The world we live in has experienced several ecological disasters, most of them caused by direct human actions, which have been intensifying particularly in the past few decades. In particular, forest fire is a natural hazard, whose intensity and frequency have recently been increased, thus affecting forest ecosystems with serious consequences on the environment, society and economy. In addition, drier, warmer weather caused by climate change creates conditions for extreme and widespread biomass burning. Spaceborne and airborne remote sensing Earth observation platforms with improved instruments (including optical, thermal infrared, microwave sensors) have rapidly evolved in the last decades, thus providing an invaluable data source, to understand, monitor and respond to wildfires, at various spatial and temporal scales. Optical and SAR data with global coverage and frequent revisits have become freely available, thus playing a critical role in wildfire monitoring. Moreover, LiDAR has the potential to penetrate the forest canopy, thus emerging as a powerful active sensing tool for assessing both landscape fire hazard and fire effects on vegetation at fine-grained scale. Together to remote sensing analyses, experimental analyses of fire effects are important to have a complementary information about the impact of fire.

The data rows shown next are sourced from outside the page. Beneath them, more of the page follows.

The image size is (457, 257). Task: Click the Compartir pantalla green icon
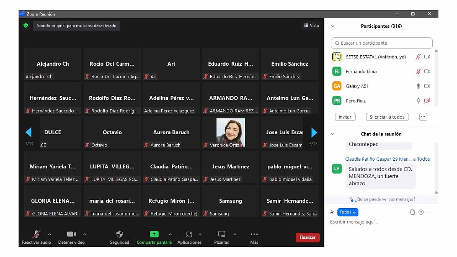[154, 234]
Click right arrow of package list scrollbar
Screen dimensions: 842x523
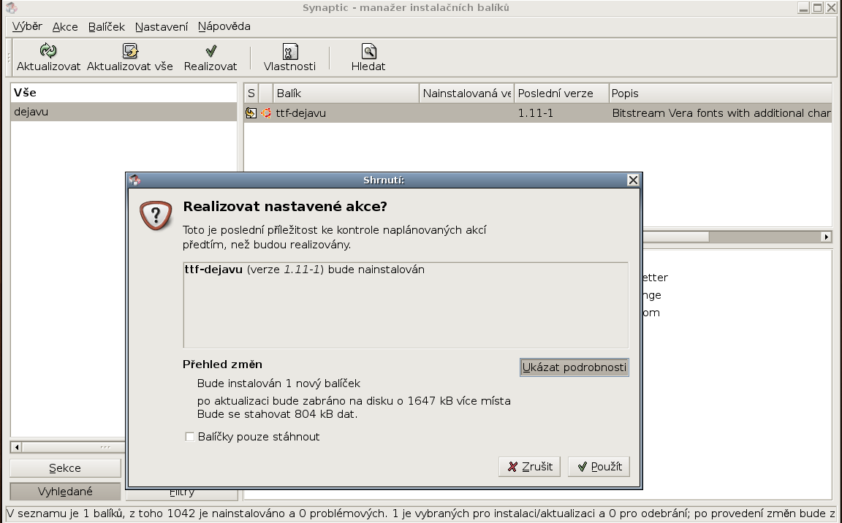point(827,237)
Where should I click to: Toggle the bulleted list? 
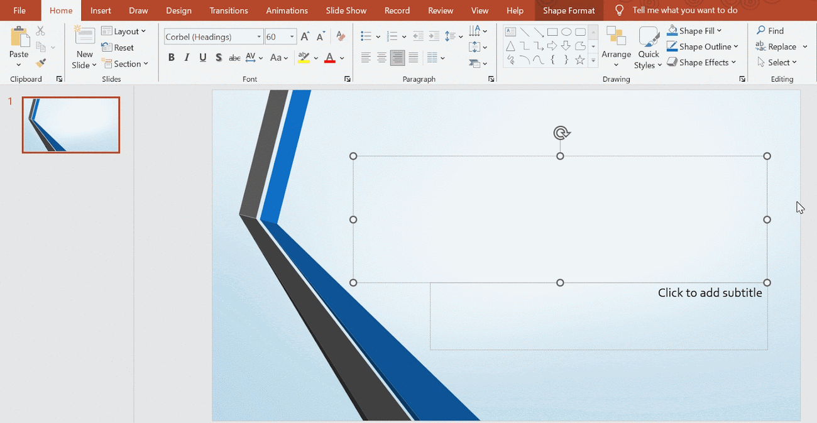pyautogui.click(x=367, y=36)
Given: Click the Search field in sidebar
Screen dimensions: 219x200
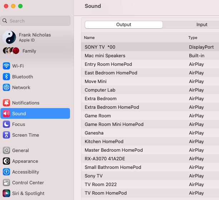Looking at the screenshot, I should click(36, 21).
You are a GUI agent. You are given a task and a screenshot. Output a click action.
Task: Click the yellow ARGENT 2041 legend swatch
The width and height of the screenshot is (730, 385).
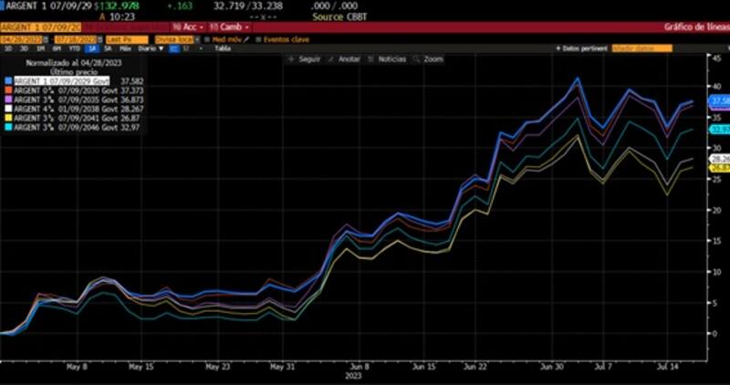coord(9,117)
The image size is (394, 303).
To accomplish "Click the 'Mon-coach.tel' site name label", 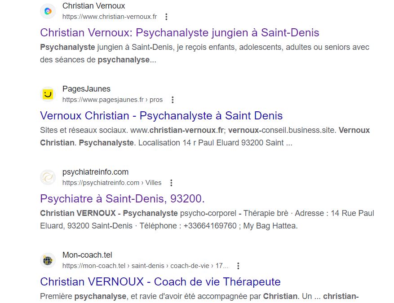I will point(87,255).
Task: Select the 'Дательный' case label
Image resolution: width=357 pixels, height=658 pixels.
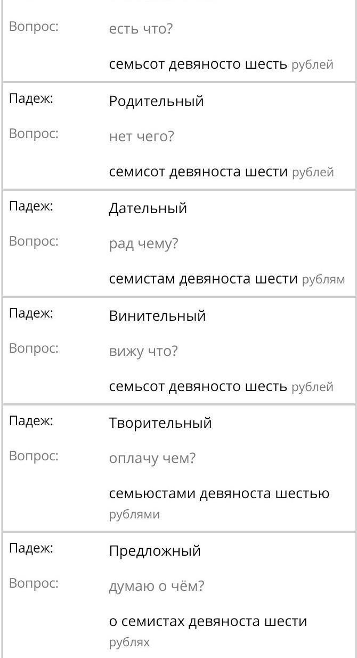Action: (148, 208)
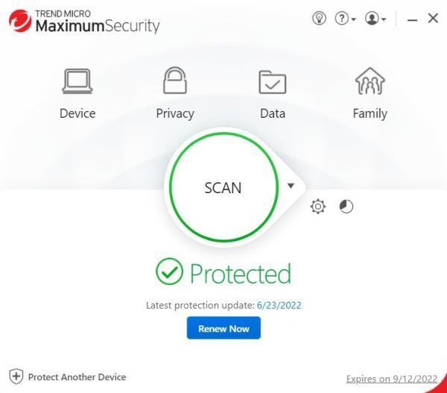Start a scan with the SCAN button
Screen dimensions: 447x393
tap(223, 188)
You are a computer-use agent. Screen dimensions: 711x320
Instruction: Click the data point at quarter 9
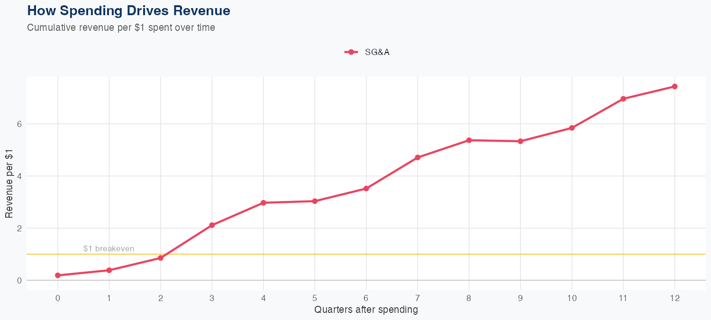tap(520, 141)
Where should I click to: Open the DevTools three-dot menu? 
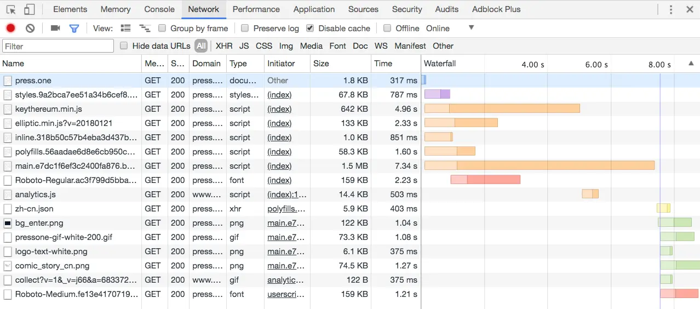pos(671,9)
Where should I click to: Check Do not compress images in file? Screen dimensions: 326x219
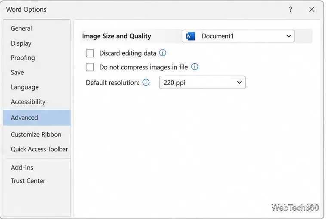click(x=90, y=67)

This Research Topic aims at highlighting recent progress in remote sensing methodologies for studying forest fires, burned areas, damage, emissions, soil erosion, deforestation and land cover change, vegetation regeneration, also contributing to forest fire modeling and identification of areas at highest risk.
We solicit contributions describing innovative remote sensing-based approaches, data processing techniques and modelling tools, to improve understanding of fire and to support operational applications. In addition, we encourage contributions on the integration of remote sensing data and data collected on field to confirm and improve the existing models. We invite researchers to contribute Original Research articles as well as Review articles.
Potential topics include but are not limited to the following:
• Multispectral (e.g. Sentinel-2, Landsat-8 OLI) and Hyperspectral (e.g. PRISMA) data processing;
• Synthetic Aperture Radar (SAR) images processing (e.g., Cosmo-Skymed, Sentinel-1, ALOS PALSAR);
• SAR polarimetry;
• LiDAR processing in vegetation characterization (pre- and post-fire);
• Remote-sensing processing techniques in wildfire management;
• Remote sensing time series data and methods;
• Methods for multi-source data fusion and integration;
• Integration of satellite, aerial/drone, and in situ observation;
• Recent developments in artificial intelligence (AI) for satellite imagery processing;
• Analysis of forest fire at multiple spatial and temporal scales and Geostatistical Analysis;
• Burnt area mapping: Rapid Damage Assessment and High resolution burnt area mapping;
• Fire emissions;
• Fire monitoring, fire evolution simulation and fire severity assessment; and
• Identification of areas at risk and risk mitigation strategies.